The opisthosoma is oval-shaped and longer than wide. Females have distinctive epigynes with short, well-sclerotized, inflexible scapes, without differentiation between the median plate and lateral lamella. Male palps lack a terminal apophysis, or when present, it is small and does not reach the conductor.

==Behavior==
Like many orb-weavers, Bijoaraneus species construct circular webs, but with a distinctive missing sector - a free zone where no spiral threads are present. The silk is yellow in color. These spiders build their webs with a signal line that leads to a retreat constructed from a living leaf bound with silk, where the spider waits to detect prey. When prey becomes entangled in the web, vibrations travel along the signal line to alert the spider, which then rushes out to capture the prey.

==Distribution and habitat==
The genus has a broad distribution across the Old World. Species are found in Asia (including Japan, Korea, China, India, Thailand, and the Philippines), parts of Africa (Ghana and South Africa), and Australia. They typically inhabit gardens, forests, and areas with abundant vegetation where they can build their webs and find suitable retreat sites among leaves.

==Species==
As of September 2025, the genus contains five recognized species:

- Bijoaraneus komachi Tanikawa, Yamasaki & Petcharad, 2021 – Japan, Korea
- Bijoaraneus legonensis (Grasshoff & Edmunds, 1979) – Ghana, South Africa, Thailand
- Bijoaraneus mitificus (Simon, 1886) – Pakistan, India, Bangladesh, China, Taiwan, Thailand, Cambodia, Singapore, Philippines, New Guinea
- Bijoaraneus postilena (Thorell, 1878) – Thailand, Indonesia, New Guinea
- Bijoaraneus praesignis (L. Koch, 1872) – Australia

==Taxonomy==
The genus was established in 2021 when Tanikawa, Yamasaki & Petcharad conducted a phylogenetic analysis of orb-weaver spiders and recognized that several species previously assigned to the large genus Araneus formed a distinct clade. The type species is Epeira mitifica Simon, 1886, now known as Bijoaraneus mitificus.

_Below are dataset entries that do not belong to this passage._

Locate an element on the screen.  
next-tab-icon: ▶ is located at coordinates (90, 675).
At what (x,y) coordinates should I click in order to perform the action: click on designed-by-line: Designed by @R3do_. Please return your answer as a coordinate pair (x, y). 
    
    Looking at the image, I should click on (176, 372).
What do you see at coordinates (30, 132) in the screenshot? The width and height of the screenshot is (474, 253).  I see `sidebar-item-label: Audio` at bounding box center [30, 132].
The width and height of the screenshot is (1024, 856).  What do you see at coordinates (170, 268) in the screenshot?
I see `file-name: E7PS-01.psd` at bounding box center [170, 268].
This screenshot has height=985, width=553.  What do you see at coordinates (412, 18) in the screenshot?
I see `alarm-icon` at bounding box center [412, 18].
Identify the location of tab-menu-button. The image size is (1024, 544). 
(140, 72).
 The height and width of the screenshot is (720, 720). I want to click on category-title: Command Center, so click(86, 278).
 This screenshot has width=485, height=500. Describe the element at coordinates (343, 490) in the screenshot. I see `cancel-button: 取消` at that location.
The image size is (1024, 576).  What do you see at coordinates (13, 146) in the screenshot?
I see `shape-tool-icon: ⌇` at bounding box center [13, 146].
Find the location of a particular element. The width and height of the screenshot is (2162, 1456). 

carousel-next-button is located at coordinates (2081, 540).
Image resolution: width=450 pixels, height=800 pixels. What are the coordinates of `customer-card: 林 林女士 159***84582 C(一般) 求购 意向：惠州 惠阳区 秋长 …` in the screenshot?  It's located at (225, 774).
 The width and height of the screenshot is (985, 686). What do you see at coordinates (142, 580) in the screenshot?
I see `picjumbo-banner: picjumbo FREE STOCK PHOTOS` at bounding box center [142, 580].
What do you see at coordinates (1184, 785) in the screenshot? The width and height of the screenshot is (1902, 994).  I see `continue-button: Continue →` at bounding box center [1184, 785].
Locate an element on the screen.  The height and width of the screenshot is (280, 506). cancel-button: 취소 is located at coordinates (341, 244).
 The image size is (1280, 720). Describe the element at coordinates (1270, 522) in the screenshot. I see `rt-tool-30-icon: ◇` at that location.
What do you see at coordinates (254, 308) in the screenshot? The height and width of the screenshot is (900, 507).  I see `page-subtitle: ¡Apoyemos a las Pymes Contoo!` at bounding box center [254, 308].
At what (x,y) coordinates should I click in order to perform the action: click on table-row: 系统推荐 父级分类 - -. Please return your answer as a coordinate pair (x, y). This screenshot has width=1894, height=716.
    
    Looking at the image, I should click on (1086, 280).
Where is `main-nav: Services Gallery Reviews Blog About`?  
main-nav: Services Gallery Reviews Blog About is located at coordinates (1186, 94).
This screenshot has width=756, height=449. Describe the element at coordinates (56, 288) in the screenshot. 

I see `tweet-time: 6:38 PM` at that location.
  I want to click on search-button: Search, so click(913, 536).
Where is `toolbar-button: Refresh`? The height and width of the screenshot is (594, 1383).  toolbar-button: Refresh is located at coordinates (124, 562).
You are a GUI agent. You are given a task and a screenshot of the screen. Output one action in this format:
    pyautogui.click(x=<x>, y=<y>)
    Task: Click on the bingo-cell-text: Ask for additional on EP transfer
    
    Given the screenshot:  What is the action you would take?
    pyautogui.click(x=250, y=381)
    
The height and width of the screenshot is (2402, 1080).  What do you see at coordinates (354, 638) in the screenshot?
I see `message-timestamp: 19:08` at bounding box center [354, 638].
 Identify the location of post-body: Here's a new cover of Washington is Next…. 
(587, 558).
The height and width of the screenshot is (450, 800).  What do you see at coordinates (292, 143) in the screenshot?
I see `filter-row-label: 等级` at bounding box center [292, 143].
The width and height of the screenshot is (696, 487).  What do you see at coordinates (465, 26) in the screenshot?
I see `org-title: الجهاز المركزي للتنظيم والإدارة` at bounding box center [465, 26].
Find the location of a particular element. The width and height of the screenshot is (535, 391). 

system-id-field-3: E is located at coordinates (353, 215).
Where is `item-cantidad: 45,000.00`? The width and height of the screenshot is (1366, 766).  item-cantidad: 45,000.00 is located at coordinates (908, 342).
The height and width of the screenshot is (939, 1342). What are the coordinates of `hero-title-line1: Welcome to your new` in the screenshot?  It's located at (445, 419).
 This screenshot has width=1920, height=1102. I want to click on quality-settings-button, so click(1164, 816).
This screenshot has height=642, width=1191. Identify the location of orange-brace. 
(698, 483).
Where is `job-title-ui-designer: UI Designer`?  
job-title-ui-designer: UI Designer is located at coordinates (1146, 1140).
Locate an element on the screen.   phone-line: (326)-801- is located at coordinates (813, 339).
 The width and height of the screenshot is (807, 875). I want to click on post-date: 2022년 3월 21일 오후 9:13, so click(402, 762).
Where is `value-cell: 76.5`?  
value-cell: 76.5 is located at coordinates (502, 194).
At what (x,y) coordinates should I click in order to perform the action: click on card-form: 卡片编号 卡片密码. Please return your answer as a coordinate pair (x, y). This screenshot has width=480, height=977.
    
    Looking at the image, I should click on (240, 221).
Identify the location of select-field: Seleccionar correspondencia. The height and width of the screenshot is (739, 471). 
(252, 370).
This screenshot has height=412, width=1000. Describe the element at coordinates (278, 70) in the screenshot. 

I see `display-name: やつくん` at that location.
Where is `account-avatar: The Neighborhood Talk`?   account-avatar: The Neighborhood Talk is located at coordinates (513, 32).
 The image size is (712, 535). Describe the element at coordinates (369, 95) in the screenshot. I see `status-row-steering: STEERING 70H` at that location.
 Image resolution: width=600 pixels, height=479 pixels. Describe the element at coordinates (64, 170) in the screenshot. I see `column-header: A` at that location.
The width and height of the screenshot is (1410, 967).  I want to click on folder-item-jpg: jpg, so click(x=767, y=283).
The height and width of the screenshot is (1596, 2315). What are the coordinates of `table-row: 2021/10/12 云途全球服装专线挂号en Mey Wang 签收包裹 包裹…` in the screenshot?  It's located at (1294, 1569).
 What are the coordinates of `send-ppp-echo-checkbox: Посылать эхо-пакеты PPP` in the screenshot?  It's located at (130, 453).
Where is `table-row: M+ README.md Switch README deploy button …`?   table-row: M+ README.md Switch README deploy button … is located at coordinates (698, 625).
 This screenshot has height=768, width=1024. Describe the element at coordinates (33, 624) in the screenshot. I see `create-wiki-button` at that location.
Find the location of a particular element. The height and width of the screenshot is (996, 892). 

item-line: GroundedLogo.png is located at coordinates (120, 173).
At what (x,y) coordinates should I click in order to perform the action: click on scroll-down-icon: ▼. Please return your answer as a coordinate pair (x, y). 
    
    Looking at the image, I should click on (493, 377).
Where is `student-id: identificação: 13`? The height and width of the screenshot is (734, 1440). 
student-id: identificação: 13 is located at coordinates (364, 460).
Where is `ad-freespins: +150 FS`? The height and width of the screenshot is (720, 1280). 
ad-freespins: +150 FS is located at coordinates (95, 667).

Prior to 2021, species now placed in Bijoaraneus had been assigned to various genera including Epeira, Araneus, Zilla, and Zygiella by different authors over more than a century. The establishment of Bijoaraneus helped resolve the taxonomic confusion surrounding these species and provided a clearer understanding of their evolutionary relationships.